Some of the world's biggest banks, including Barclays Plc , UBS AG and Royal Bank of Scotland Group Plc , have already paid billions of dollars in penalties and entered into such agreements to resolve charges that their traders worked to manipulate the Libor benchmark and other interest rates to favor their own positions.
Others banks, including Deutsche Bank AG and JPMorgan Chase & Co., remain under investigation over similar allegations.
Many of those same institutions, including Barclays, UBS, and JPMorgan, have benched traders in response to a second major investigation by regulators in the United States, Europe and Asia into whether other traders also sought to manipulate benchmark foreign-exchange rates.

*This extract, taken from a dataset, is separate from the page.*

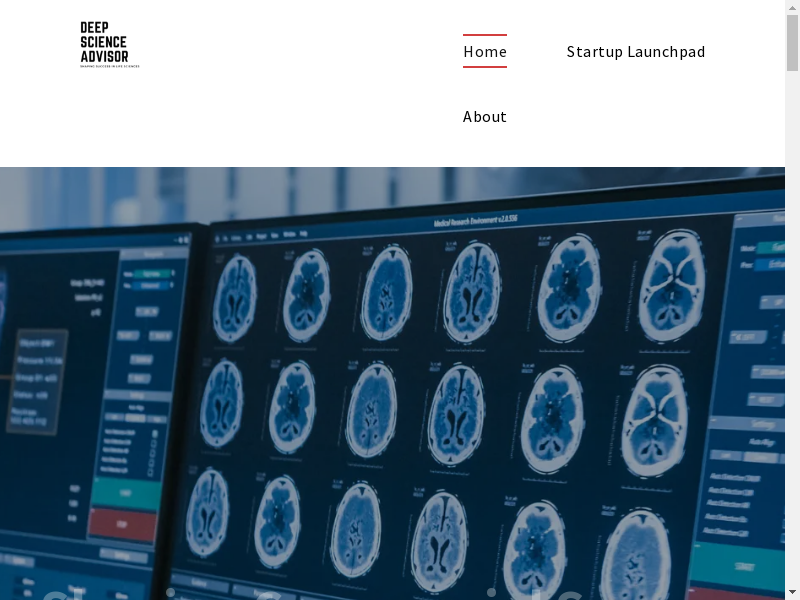This screenshot has height=600, width=800.
Task: Click the middle-row leftmost brain scan
Action: [222, 402]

When banks uncover one problem, Cole said, the government expects them to thoroughly review other offices and business units to seek out similar problems in other areas.
"We've seen this pattern at a number of financial institutions," Cole said.
"What it tells us is that even if the specific conduct didn't directly involve senior management, the repetition speaks volumes about the culture senior management has created," said Cole, the No. 2 official at the Justice Department.
"When we see criminal violations in multiple business units or locations, we will hold banks accountable," he said.
The Justice Department has come under fire in recent years for the lack of big cases against Wall Street executives over the conduct that fueled the 2007-2009 financial crisis.
It has since brought a steady stream of cases against financial institutions over Libor manipulation.
The Justice Department acknowledged publicly for the first time late last month that it has an "active ongoing investigation" into foreign-exchange rate manipulation.
Last week, Attorney General Eric Holder said the manipulation that prosecutors have uncovered so far "may just be the tip of the iceberg."